When I added the server as observer using “raft-add-observer”.
A directory called /var/lib/quarkdb/node-1/resilvering-arena is getting created rather than /var/lib/quarkdb/node-1/temp-snapshots . Observed following error message in the Leader logs( also seen in the Observer Logs).
----- The above stacktrace does NOT signify a crash!
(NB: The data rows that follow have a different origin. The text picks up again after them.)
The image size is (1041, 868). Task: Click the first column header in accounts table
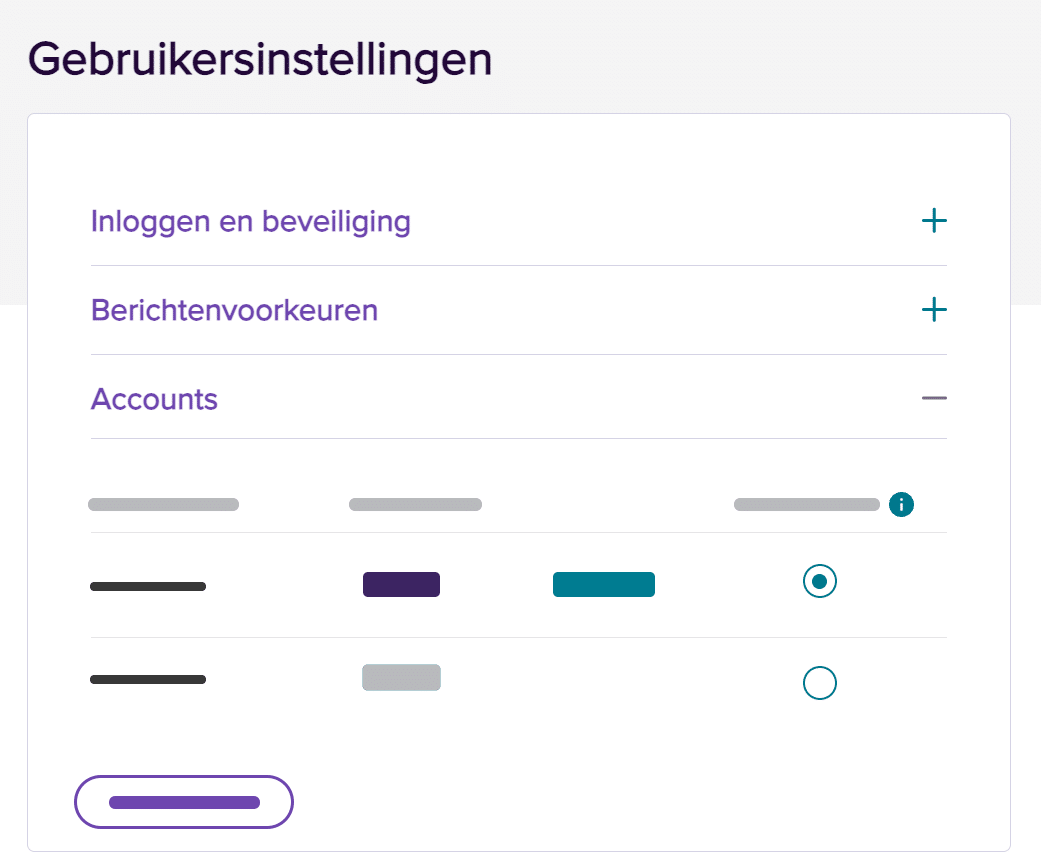pos(163,505)
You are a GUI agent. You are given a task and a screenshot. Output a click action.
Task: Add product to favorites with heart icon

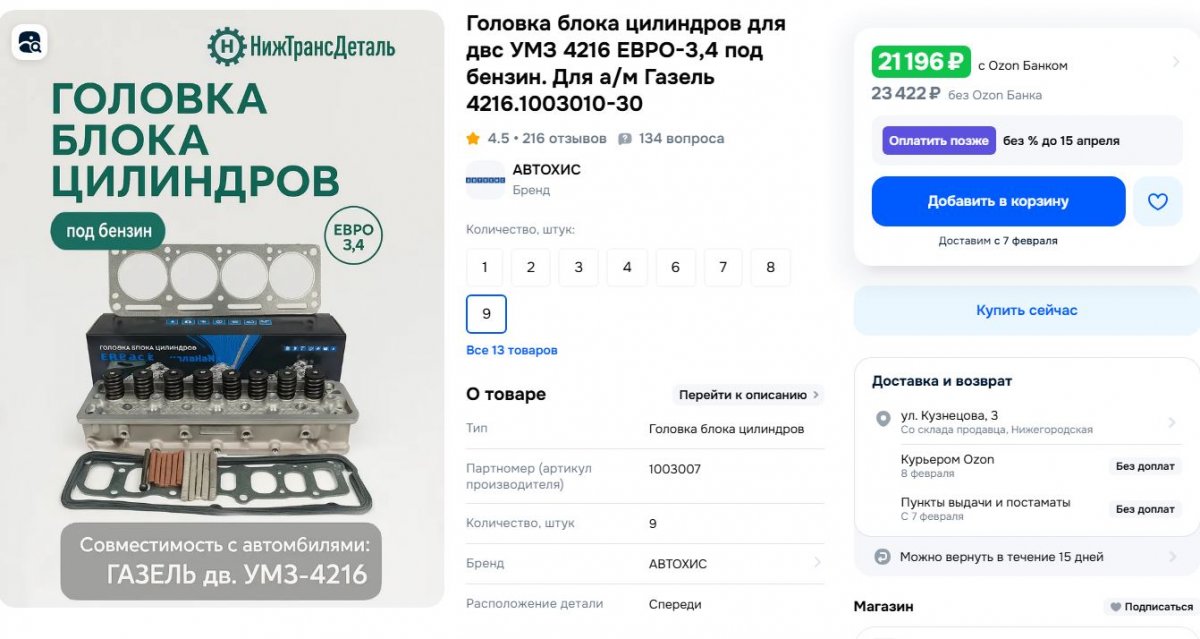coord(1157,202)
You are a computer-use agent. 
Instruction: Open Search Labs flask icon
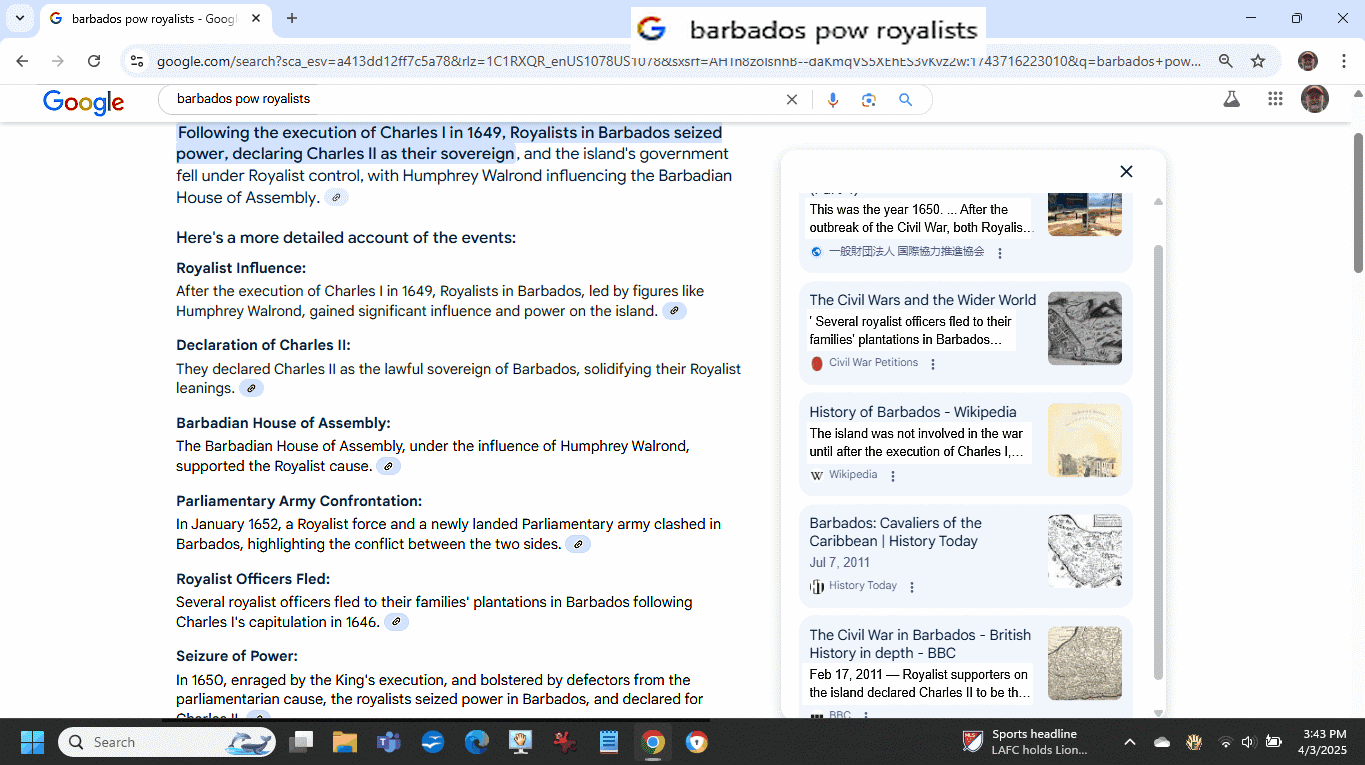[x=1231, y=99]
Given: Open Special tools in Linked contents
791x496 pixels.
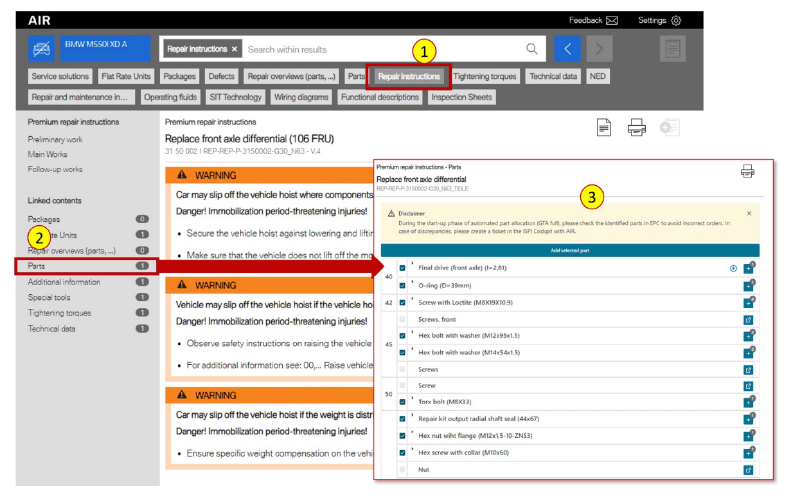Looking at the screenshot, I should pos(52,297).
It’s used to show the location of a serious error.
[1672911477810] INFO: Creating directory: /var/lib/quarkdb/node-1/temp-snapshots/d02e3c40-5580-46f6-a8da-5c013e695954
[1672911477811] CRITICAL: cannot create state machine checkpoint in /var/lib/quarkdb/node-1/temp-snapshots/d02e3c40-5580-46f6-a8da-5c013e695954/state-machine: IO error: while link file to /var/lib/quarkdb/node-1/temp-snapshots/d02e3c40-5580-46f6-a8da-5c013e695954/state-machine.tmp/011735.sst: /var/lib/quarkdb/node-1/current/state-machine/011735.sst: Operation not permitted ----- Stack trace (most recent call last) in thread 52409: #6 Object ", at 0xffffffffffffffff, in #5 Object ", at 0x7f3cd7e5d98c, in #4 Object ", at 0x7f3cd8b5cea4, in #3 Object ", at 0x7f3cd7093bfe, in #2 Object ", at 0x7f3cd6ca86a4, in #1 Object ", at 0x7f3cd6d14e39, in #0 Object ", at 0x7f3cd6cd4dd8, in
----- The above stacktrace does NOT signify a crash! It’s used to show the location of a serious error.
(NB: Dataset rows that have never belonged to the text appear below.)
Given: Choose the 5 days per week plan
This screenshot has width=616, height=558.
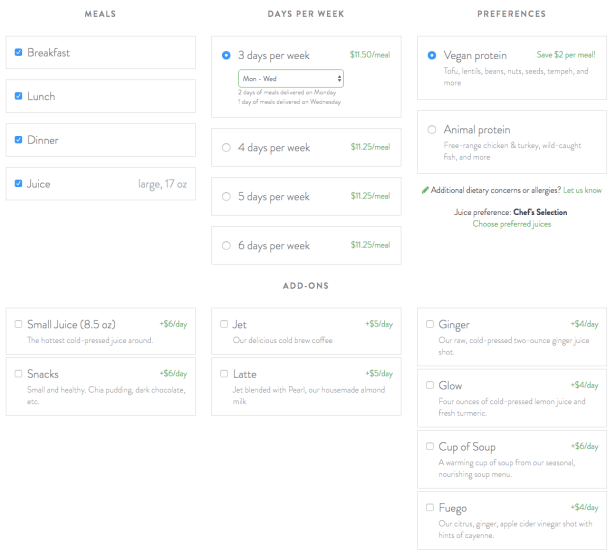Looking at the screenshot, I should [x=226, y=197].
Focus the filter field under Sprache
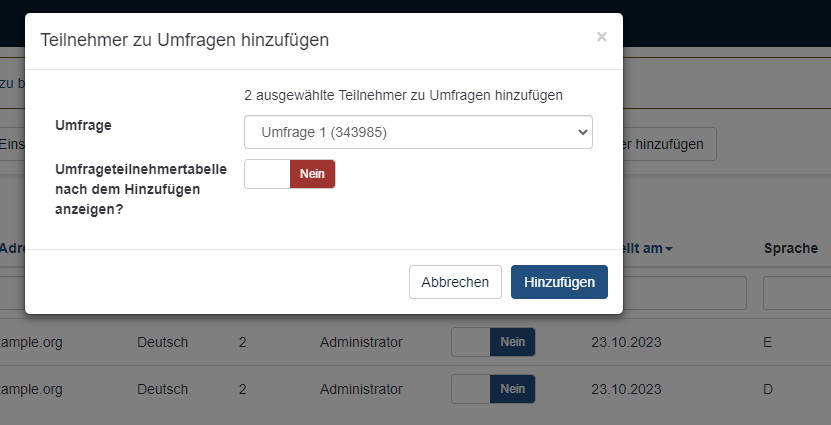Image resolution: width=831 pixels, height=425 pixels. [798, 293]
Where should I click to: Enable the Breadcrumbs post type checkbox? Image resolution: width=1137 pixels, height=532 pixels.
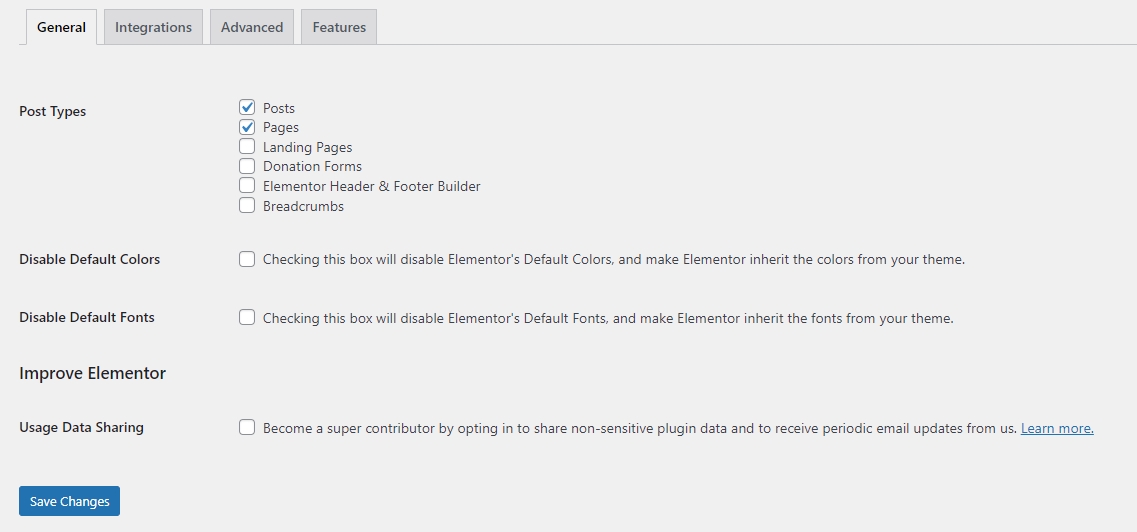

[1672911477811] CRITICAL: Attempt to resilver antares-eos99:9999 has failed: Could not create snapshot: ----- Stack trace (most recent call last) in thread 52409:
The following output is from raft-info command from the observer and Leader node for more clarity.
It seems that the user under which your quarkdb service runs is not allowed to create directories under the following path: /var/lib/quarkdb/node-1/
Could you double check that the persmissons are correct for the given user and then give it a retry?
User level permission and ownership have set properly. The working server is having similar permission too. I am sharing the output of the folder for your reference.
Problematic Server:
[root@antares-eos99 node-1]# ls -ltr
total 368
-rw-r–r-- 1 daemon daemon 7 Jan 6 09:56 SHARD-ID
-rw-r–r-- 1 daemon daemon 21 Jan 6 09:56 RESILVERING-HISTORY
drwxr-xr-x 4 daemon daemon 47 Jan 6 09:58 current drwxr-xr-x 5898 daemon daemon 290816 Jan 6 10:50 resilvering-arena
[root@antares-eos99 node-1]# ls -ld /var/lib/quarkdb/node-1/
drwxr-xr-x 4 daemon daemon 89 Jan 6 10:01 /var/lib/quarkdb/node-1/
[root@antares-eos99 node-1]#
Working Server:
[root@antares-eos14 node-1]# ls -ltr
total 28
-rw-r–r-- 1 daemon daemon 7 Feb 23 2022 SHARD-ID
-rw-r–r-- 1 daemon daemon 21 Feb 23 2022 RESILVERING-HISTORY
drwxr-xr-x 4 daemon daemon 47 Feb 23 2022 current drwxr-xr-x 300 daemon daemon 16384 Jan 3 10:23 temp-snapshots
[root@antares-eos14 node-1]# ls -ld /var/lib/quarkdb/node-1/
drwxr-xr-x 4 daemon daemon 86 Jan 3 10:18 /var/lib/quarkdb/node-1/
[root@antares-eos14 node-1]#
The changes which we observed is the highlighted folder “resilvering-arena” which is observed in Problematic Server:antares-eos99.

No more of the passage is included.